ARTICLE:

Grafana agent health check

kennytungph · September 6, 2023, 12:36pm

Grafana OSS v10.1, Loki, Prometheus has been installed and running properly.
Basic necessary settings (such as datasources, dashboard, alert rules etc) has been complete and working normally.
There are over 1000+ servers (Windows / Linux) installed Grafana agent and reporting metrics/logs to prometheus and Loki
But I hit issues on monitor Grafana agent healthiness.
When Grafana agent stopped / crash unexpectedly due to what ever reason, seems cannot monitor Grafana agent healthiness.
May I know how to monitor agent healthiness in proper ways?

Blockquote

integrations:
node_exporter:
enabled: true
scrape_interval: 60s
scrape_timeout: 30s
disable_collectors:
- ipvs
- btrfs
- infiniband
netclass_ignored_devices: “^(veth.|cali.|[a-f0-9]{15})$”
netdev_device_exclude: “^(veth.|cali.|[a-f0-9]{15})$”

EXERCISE GOAL: Please continue the Grafana agent health thread from the point where it stops. The material that comes next plays no part in this.

RECORDED DATA:
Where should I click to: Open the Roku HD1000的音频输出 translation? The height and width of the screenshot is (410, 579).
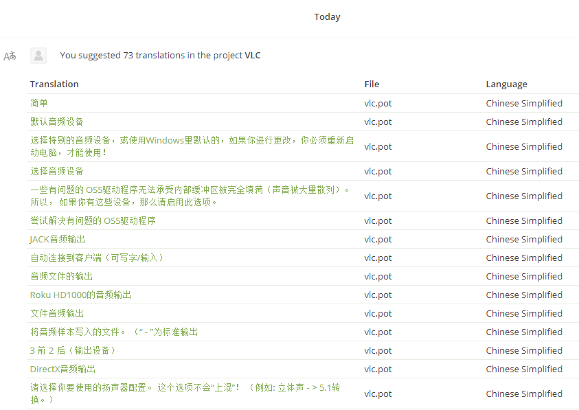80,295
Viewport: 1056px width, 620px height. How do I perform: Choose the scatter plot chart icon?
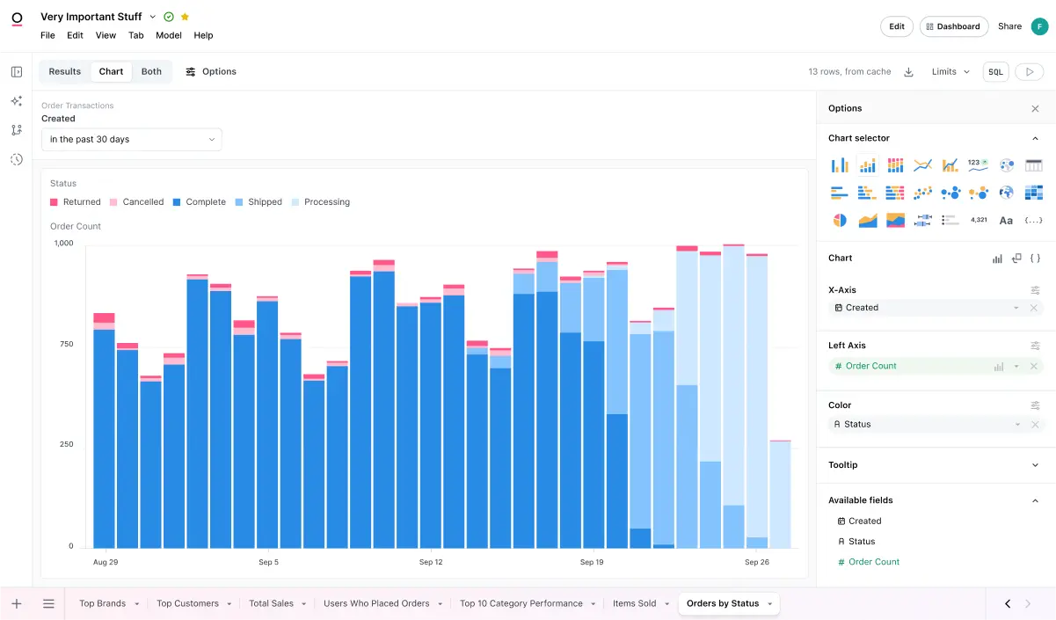pos(922,193)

THE REPLY:
filesystem_fs_types_exclude: “^(autofs|binfmt_misc|bpf|cgroup2?|configfs|debugfs|devpts|devtmpfs|tmpfs|fusectl|hugetlbfs|iso9660|mqueue|nsfs|overlay|proc|procfs|pstore|rpc_pipefs|securityfs|selinuxfs|squashfs|sysfs|tracefs)$”
metric_relabel_configs:
- action: drop
regex: node_scrape_collector_.+
source_labels: [name]
relabel_configs:
- replacement: tbchostname.rhidm.net
target_label: instance
prometheus_remote_write:

url: https://kenntun-monitor.asuscomm.com:9090/api/v1/write
remote_timeout: 30s
basic_auth:
username: padmin
password: XXX
tls_config:
insecure_skip_verify: true
queue_config:
batch_send_deadline: 60s
agent:
enabled: true
relabel_configs:
- action: replace
  source_labels:
  - agent_hostname
    target_label: instance
- action: replace
  target_label: job
  replacement: “integrations/agent”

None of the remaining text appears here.